Ilustrasi upacara bendera di tempat penggusuran/ foto aditya kbk

JAKARTA, KBK – Memperingati hari kemerdekaan Republik Indonesia 71 warga korban gusuran Kampung Akuarium, Pasar Ikan, Luar Batang, Penjaringan, Jakarta Utara melaksanakan upacara detik-detik proklamasi kemerdekaan ditengah puing-puing bekas rumah mereka. Upacara yang berlangsung selama 25 menit itu di inspekturi oleh Drg Imam Rulyawan selaku Direktur Dompet Dhuafa Filantropi.

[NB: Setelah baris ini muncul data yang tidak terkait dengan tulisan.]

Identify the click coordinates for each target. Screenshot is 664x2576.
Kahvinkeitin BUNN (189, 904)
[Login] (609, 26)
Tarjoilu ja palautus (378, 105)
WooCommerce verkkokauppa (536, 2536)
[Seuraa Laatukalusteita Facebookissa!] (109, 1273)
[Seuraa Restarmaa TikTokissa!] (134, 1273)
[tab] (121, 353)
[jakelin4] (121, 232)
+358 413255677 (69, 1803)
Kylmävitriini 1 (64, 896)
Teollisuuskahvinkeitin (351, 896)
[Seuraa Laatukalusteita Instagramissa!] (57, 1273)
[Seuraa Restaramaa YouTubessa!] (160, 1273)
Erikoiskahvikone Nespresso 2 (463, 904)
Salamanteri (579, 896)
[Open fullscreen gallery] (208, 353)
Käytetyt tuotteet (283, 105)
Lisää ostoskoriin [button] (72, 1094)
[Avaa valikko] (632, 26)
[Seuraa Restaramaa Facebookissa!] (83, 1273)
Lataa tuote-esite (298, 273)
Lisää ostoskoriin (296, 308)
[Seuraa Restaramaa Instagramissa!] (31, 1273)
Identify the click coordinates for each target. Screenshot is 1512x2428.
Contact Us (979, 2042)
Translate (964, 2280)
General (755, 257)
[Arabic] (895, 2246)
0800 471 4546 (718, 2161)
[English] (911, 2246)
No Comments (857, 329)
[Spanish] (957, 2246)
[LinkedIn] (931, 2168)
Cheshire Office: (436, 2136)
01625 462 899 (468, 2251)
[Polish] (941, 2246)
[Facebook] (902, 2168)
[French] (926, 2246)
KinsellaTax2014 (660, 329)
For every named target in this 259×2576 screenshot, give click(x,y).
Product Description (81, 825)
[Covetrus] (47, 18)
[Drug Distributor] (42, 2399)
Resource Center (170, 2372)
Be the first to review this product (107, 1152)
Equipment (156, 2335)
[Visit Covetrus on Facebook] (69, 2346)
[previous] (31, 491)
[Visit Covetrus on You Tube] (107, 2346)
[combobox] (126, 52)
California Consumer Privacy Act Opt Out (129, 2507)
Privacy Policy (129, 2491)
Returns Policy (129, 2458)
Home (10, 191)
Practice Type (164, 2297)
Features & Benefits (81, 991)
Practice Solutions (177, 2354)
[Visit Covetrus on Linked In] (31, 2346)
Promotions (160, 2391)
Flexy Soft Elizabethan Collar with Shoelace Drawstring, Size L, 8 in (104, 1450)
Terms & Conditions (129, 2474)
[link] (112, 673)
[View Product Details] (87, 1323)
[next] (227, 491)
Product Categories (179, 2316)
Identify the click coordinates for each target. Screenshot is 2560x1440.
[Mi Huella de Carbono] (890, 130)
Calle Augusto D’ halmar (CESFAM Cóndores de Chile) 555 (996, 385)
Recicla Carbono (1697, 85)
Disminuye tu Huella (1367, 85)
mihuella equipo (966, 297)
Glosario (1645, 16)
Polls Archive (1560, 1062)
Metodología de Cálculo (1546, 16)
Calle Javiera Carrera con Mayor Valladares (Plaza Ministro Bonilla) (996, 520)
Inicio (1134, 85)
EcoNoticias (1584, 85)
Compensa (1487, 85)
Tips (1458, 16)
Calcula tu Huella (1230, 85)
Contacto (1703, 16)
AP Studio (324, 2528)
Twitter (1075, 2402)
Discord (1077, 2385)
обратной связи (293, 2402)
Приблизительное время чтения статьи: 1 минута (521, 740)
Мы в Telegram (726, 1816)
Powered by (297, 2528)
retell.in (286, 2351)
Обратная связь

Dalam pidato singkatnya Imam mengatakan bahwa tujuan diselenggarakan upacara detik-detik proklamasi tak lain supaya warga Kampung Akuarium dapat memperoleh kemerdekaan yang hakiki secara adil dan dapat terlepas dari penindasan yang di lakukan oleh pihak yang mengatakan punya kekuasaan.

“Arti kemerdekaan yang sebenarnya bukan merdeka secara bebas sampai orang yang tidak punya kekuasaan ditindas, itu bukan kemerdekaan. Untuk melawan itu kita harus bekerja keras dan bekerja cerdas secara ikhlas,” kata Imam, Rabu (17/08/16).

Selain itu Imam juga mengajak seluruh warga Kampung Akuarium untuk berterimakasih kepada Upi Yunita, seorang foundhing mother yang telah mempelopori, mengomandoi, mengkoordinir, melayani, mempimpin dan mendirikan Kampung Akuarium.

“ Betapa pentingnya kita mengingat jasa guru bangsa. Hari ini saya secara khusus tanpa mendahului, kita harus menghormati ibu bangsa atau foundhing mother Kampung Akuarium yakni ibu Upi yang telah banyak berkorban untuk kita semua,” tambahnya.

Pada kesempatan tersebut Dompet Dhuafa juga menjalin kerjasama dengan Harian Republika dalam gerakan literasi umat guna menebar kebaikan kepada seluruh warga masyarakat.